**Complete the following**
• 1. Output the passage from the Q2 2019 dealmaker roundup below, copied word for word from "Dealmaker Roundup: Q2" to "are you seeing?".
• 2. In the Q2 2019 dealmaker roundup below, what practice does Mike Wilkins co-lead at Harris Williams?

**Passage provided**
Is valuation fatigue setting in? What does the tech IPO boom mean? Three private equity middle-market deal veterans from Harris Williams, Preqin and RSM discuss trends in the “unicorn” technology market and uptick in IPOs there, the seeming disconnect between buyers and sellers in the M&A market, and corporate culture clashes that occur when legacy companies buy younger, disruptive tech-oriented companies.

Is valuation fatigue setting in? What does the tech IPO boom mean? Three private equity middle-market deal veterans from Harris Williams, Preqin and RSM discuss trends in the “unicorn” technology market and uptick in IPOs there, the seeming disconnect between buyers and sellers in the M&A market, and corporate culture clashes that occur when legacy companies buy younger, disruptive tech-oriented companies.


Dealmaker Roundup: Q2 2019

Privcap: So let’s talk about what’s going on in the private equity deal market. We have now made it through the first half of 2019. One of the most notable trends in the deal market has been a few very high profile IPOs. Most of them venture backed. Many of them are described as unicorns, meaning a billion plus valuations. What does that mean for the private equity middle market, especially in the technology sector? What does that say about expectations around valuation? And sort of the mood that people are in to get deals done. Mike Wilkins from Harris Williams, you co-lead the technology practice for your firm, you’re advising clients about what to do in the technology space with regard to the the MNA market. What are you seeing?

**Provided records**
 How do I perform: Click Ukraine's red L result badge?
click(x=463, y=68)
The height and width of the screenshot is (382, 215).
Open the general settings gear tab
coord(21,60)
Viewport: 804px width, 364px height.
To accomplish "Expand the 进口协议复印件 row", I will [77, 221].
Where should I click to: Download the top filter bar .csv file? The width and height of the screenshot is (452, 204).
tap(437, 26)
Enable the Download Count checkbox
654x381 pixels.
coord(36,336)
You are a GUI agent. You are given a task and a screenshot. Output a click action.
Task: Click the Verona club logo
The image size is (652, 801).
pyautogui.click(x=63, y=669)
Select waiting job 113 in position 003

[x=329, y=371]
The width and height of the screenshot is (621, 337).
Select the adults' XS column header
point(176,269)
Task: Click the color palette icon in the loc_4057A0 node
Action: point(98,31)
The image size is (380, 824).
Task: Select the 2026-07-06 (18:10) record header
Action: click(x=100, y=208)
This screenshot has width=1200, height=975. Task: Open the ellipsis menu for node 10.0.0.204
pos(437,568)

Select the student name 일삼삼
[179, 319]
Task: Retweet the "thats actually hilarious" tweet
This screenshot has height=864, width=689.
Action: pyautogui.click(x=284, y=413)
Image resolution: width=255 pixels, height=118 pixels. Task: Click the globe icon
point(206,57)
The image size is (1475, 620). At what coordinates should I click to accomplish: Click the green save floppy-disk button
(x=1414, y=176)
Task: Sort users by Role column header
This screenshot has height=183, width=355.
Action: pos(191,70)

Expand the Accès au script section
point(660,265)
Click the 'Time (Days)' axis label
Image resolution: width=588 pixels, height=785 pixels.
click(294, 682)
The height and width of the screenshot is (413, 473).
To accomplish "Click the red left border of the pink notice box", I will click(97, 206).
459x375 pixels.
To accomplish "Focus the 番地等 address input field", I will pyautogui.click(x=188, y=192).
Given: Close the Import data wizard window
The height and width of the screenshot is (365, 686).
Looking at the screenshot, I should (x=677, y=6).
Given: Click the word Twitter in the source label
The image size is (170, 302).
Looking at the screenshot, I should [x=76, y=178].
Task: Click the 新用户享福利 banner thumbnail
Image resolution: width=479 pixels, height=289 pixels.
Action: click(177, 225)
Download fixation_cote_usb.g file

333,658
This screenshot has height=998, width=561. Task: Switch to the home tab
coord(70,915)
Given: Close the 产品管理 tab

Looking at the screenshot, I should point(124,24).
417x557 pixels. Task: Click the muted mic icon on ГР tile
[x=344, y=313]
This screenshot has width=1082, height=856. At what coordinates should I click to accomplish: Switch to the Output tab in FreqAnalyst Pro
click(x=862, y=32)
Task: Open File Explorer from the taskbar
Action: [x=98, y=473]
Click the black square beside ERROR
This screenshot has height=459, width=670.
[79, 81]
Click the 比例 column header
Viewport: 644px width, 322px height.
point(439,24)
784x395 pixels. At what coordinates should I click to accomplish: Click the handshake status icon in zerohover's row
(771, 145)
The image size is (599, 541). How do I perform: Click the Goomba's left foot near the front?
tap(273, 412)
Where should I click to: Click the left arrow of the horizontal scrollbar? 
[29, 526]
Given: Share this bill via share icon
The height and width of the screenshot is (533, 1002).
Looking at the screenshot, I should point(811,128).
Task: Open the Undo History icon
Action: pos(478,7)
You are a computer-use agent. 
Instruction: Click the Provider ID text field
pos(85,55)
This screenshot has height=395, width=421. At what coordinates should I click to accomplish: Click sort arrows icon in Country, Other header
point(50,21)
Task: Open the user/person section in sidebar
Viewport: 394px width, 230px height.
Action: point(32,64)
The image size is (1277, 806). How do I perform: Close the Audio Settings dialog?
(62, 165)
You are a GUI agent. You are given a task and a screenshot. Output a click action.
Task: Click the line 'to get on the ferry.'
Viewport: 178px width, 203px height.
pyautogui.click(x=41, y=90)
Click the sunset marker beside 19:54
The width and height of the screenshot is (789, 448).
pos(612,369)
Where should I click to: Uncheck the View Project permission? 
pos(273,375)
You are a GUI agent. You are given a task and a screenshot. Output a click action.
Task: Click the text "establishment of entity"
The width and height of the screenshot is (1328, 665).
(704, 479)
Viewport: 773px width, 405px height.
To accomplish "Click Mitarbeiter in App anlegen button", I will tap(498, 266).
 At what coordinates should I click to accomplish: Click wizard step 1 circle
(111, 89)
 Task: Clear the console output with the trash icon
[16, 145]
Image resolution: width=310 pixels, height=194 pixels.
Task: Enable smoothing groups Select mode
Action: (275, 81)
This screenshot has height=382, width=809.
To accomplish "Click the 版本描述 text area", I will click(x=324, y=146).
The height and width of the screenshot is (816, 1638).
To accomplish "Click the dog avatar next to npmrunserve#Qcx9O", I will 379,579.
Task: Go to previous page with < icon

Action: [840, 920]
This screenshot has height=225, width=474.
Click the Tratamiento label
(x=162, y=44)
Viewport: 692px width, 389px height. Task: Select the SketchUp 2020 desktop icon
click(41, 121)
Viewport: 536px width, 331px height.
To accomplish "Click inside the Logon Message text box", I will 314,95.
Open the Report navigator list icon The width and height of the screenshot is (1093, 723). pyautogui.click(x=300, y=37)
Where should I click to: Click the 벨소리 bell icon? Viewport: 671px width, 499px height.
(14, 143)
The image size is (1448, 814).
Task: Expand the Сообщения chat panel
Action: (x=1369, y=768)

**The results**
• 1.
Dealmaker Roundup: Q2 2019

Privcap: So let’s talk about what’s going on in the private equity deal market. We have now made it through the first half of 2019. One of the most notable trends in the deal market has been a few very high profile IPOs. Most of them venture backed. Many of them are described as unicorns, meaning a billion plus valuations. What does that mean for the private equity middle market, especially in the technology sector? What does that say about expectations around valuation? And sort of the mood that people are in to get deals done. Mike Wilkins from Harris Williams, you co-lead the technology practice for your firm, you’re advising clients about what to do in the technology space with regard to the the MNA market. What are you seeing?

• 2. He co-leads the technology practice.